本研究では、交流共感型先端VR遠隔医療システムとしてのハイパーホスピタル(超病院)の一部として、ISDNを経由した遠隔2点間で、医師と患者が、それぞれの3次元VR映像のエージェントを用いて面接を行なう電子問診システムのプロトタイプを試作した。平成6年度においては、シリコングラフィックス社のワークステーション「インディ」を中心とした(1)双方向映像通信システムを試作し、ISDN回線とEhtemetを用いた実験的な利用を試みた。平成7年度においては、(2) 3Dグラフィックエージェントを人間様の形状と非人間様(野菜など)の形状をベースに試作し、対話場面に必要な表情表出や動作を利用できるようにインターフェースを開発した。
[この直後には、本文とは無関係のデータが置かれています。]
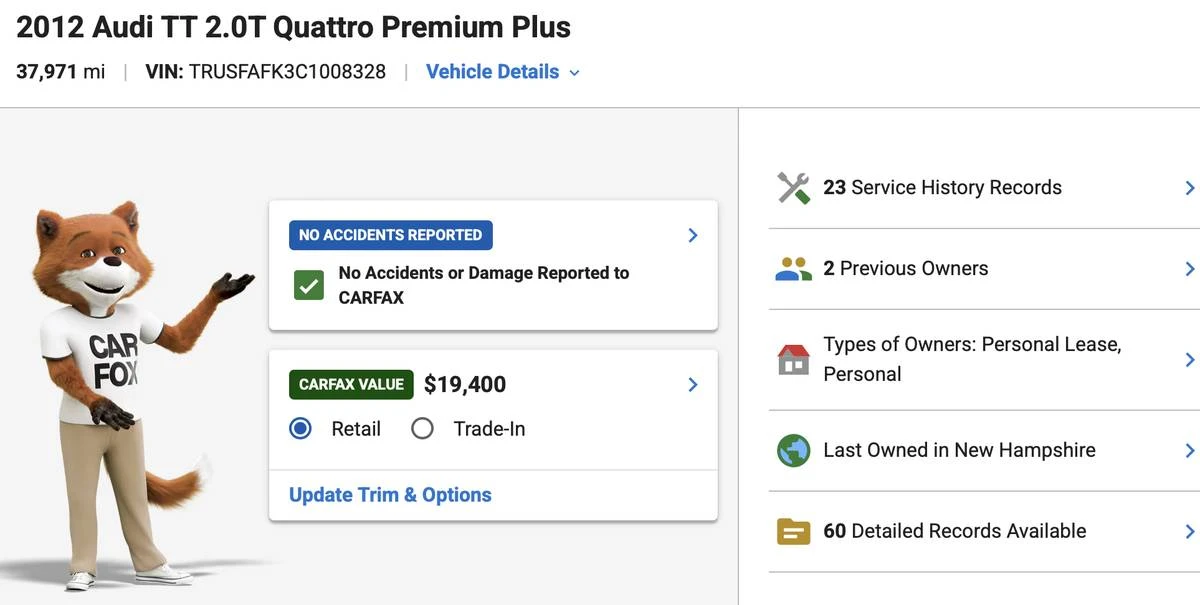Open the 60 Detailed Records Available chevron
The width and height of the screenshot is (1200, 605).
[x=1189, y=531]
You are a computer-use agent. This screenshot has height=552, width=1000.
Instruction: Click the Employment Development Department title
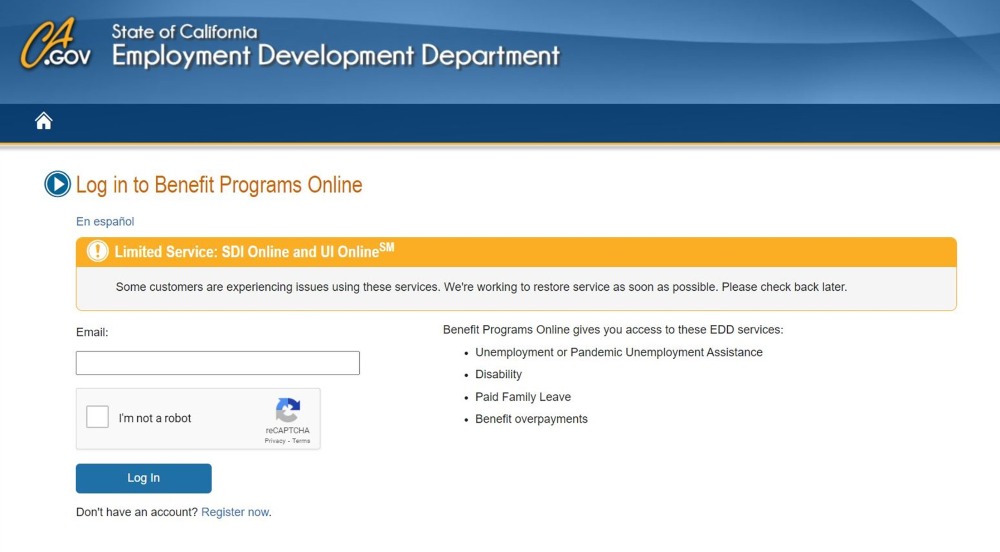[335, 56]
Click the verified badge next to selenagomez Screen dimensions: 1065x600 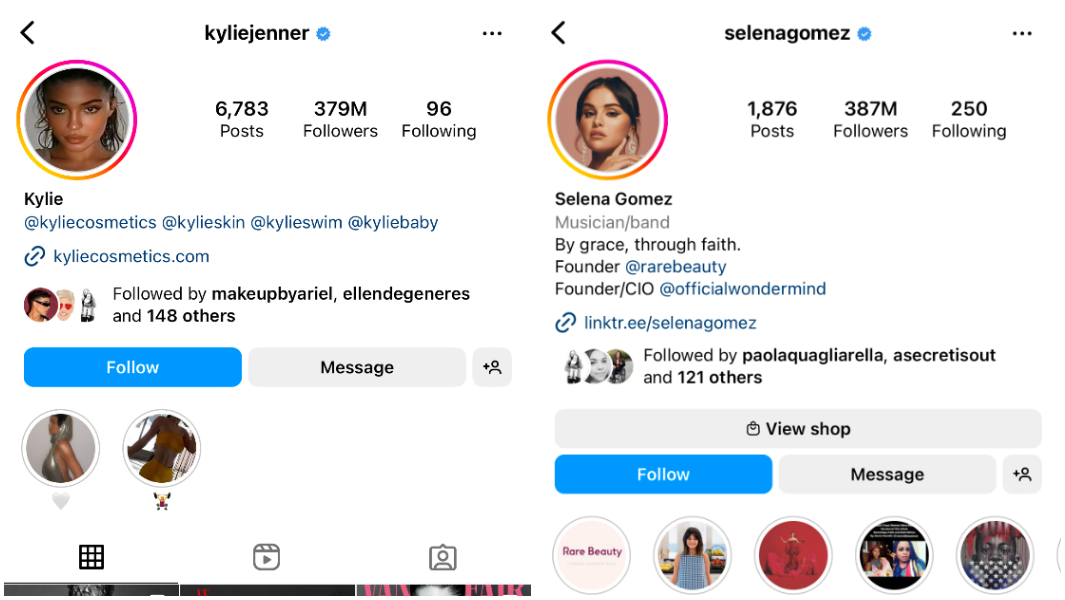coord(866,32)
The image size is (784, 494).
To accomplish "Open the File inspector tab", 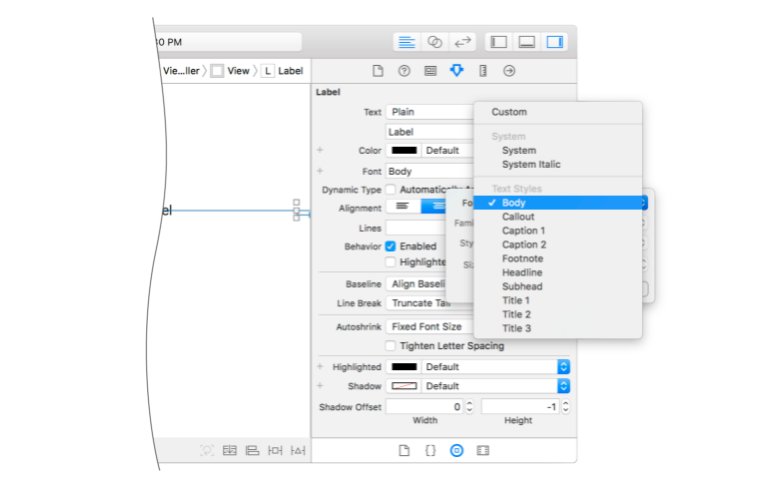I will pos(378,71).
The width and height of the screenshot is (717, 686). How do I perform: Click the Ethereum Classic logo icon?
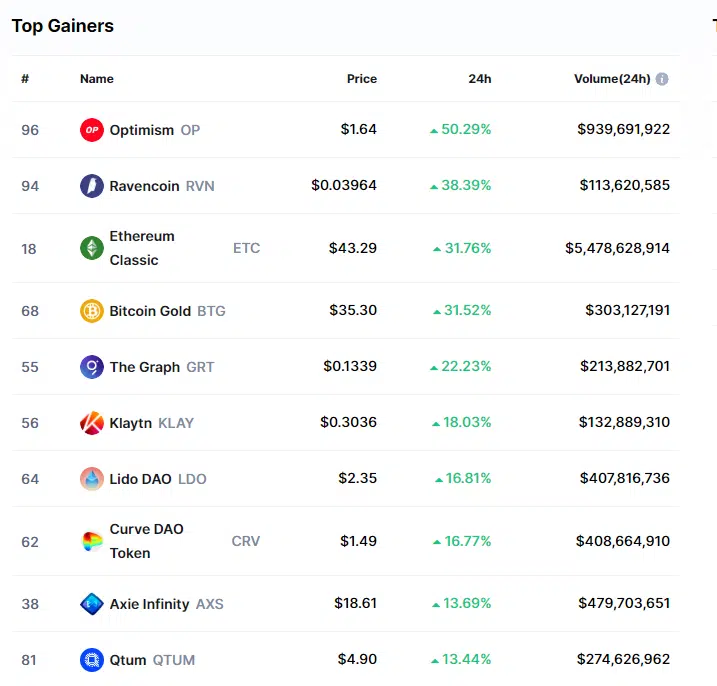[x=92, y=248]
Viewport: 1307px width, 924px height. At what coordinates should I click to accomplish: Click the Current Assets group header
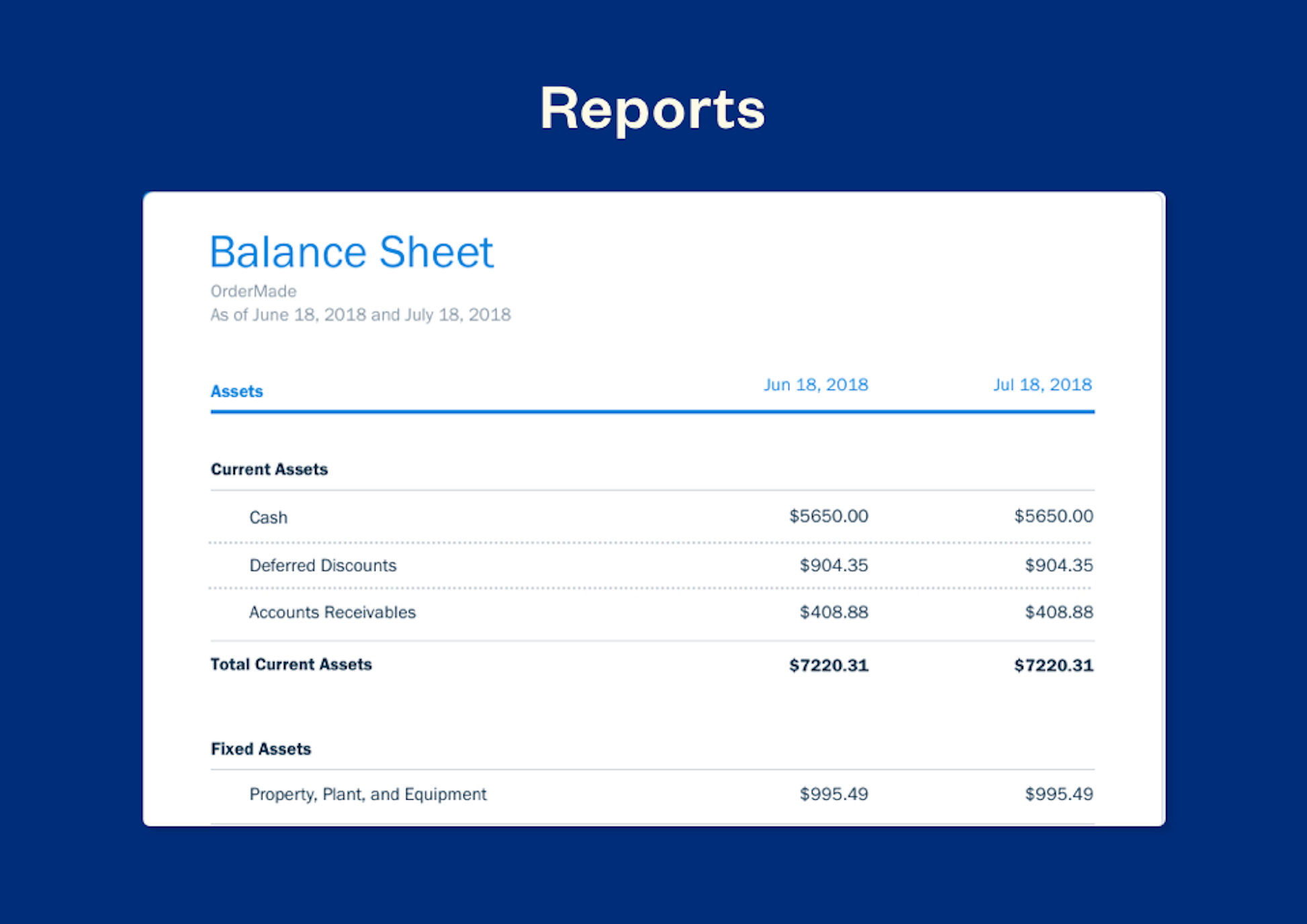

平成8年度においては、上記に構築したシステムとグラフィックエージェントなどを用いて、(3)模擬的な電子問診実験を行い、話し易さ、緊張感、行動の反響など対話におけるコミュニケーション特性について測定・評価した。本研究の全体的な成果としては、グラフィックエージェントなどの視覚的、聴覚的なリアリティが高いほど、コミュニケーション効果は低下する可能性が認められたことである。すなわち、高忠実な現実再生型の描画や音声合成は必ずしも、対話を促進する方向へでは機能しない傾向にあり、むしろ精細度を低下させた描画や電子音声の方が人間関係をメディエ-トしやすいのではないかと思われる結果を得た。また、動作レベルでは、電子面接中にグラフィックエージェントが表現する手足や体の動きが被面接者に反響することが明らかとなった。このことは、電子面接を行う際のグラフィックエージェントの非言語的行動が、被面接者に対して心理的影響を与える要因となることを示唆するものである。音声レベルでは、面接者の発話音声の周波数に非面接者に対して好印象を与える値があることを見いだした。特に、第一フォルマント周波数が平均的な成人の値よりも低い場合に、被面接者はその音声による質問に答えやすいと感じる傾向が認められた。このことはグラフィックエージェントの発話音声の特性が面接効果に影響を与えることを示唆するものである。以上の結果をもとに診察場面など医療環境における電子問診システムのヒューマンインターフェース設計について総合的な考察を試みた。